In Them, bestselling author and U.S. senator Ben Sasse argues that, contrary to conventional wisdom, our crisis isn’t really about politics. It’s that we’re so lonely we can’t see straight—and it bubbles out as anger.

Local communities are collapsing. Across the nation, little leagues are disappearing, Rotary clubs are dwindling, and in all likelihood, we don’t know the neighbor two doors down. Work isn’t what we’d hoped: less certainty, few lifelong coworkers, shallow purpose. Stable families and enduring friendships—life’s fundamental pillars—are in statistical freefall.

As traditional tribes of place evaporate, we rally against common enemies so we can feel part of a team. No institutions command widespread public trust, enabling foreign intelligence agencies to use technology to pick the scabs on our toxic divisions. We’re in danger of half of us believing different facts than the other half, and the digital revolution throws gas on the fire.

There’s a path forward—but reversing our decline requires something radical: a rediscovery of real places and human-to-human relationships. Even as technology nudges us to become rootless, Sasse shows how only a recovery of rootedness can heal our lonely souls.

America wants you to be happy, but more urgently, America needs you to love your neighbor and connect with your community. Fixing what’s wrong with the country depends on it.

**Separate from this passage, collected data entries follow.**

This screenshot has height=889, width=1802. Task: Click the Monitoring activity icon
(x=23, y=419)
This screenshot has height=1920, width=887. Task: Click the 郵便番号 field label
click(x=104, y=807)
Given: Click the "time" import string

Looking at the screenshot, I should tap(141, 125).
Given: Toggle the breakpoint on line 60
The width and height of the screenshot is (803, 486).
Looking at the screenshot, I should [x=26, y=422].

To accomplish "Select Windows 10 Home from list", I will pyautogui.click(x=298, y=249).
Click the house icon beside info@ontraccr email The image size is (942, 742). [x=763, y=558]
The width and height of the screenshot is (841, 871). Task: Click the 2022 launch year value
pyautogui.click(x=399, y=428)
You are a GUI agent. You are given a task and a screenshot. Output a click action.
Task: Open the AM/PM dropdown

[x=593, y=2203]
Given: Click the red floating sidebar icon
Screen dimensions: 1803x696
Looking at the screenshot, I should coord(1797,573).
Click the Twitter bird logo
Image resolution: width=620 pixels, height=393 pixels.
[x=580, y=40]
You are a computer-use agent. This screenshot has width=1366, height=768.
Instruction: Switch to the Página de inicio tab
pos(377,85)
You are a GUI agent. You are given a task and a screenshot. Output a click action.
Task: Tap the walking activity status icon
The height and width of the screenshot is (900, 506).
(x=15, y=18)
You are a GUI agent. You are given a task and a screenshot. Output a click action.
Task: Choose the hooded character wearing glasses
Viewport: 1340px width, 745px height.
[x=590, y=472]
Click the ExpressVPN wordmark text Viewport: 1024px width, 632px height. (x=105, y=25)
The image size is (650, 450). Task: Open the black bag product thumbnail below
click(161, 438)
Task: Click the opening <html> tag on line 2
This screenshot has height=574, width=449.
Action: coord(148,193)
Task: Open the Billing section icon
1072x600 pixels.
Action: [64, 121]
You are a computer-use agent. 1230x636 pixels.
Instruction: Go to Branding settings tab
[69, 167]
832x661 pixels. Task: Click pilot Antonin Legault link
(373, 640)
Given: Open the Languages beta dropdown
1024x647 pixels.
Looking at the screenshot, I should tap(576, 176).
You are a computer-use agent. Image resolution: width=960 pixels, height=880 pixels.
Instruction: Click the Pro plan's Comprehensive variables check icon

Now, a lot of people are talking about/writing about negative tweets, hostility between parties, loss of civility, etc. in our contemporary culture. But most of them are discussing symptoms of something deeper — and addressing the symptoms isn’t going to help much. Sasse wants to focus on the underlying issues and spends a lot of time talking about them before describing how he best thinks we can take care of them (and the symptoms).

I am not entirely convinced that he’s diagnosing the problems correctly — but he’s as close as I’ve seen. In short, we’ve stopped seeing our fellow Americans as countrymen that need to be convinced and compromised with, instead as evil opponents that need to be defeated and humiliated. It doesn’t matter if we’re talking politics, social policy, or people who like a TV show you don’t. The loss of civility, decency and humility in our culture is a clear and present danger to our union.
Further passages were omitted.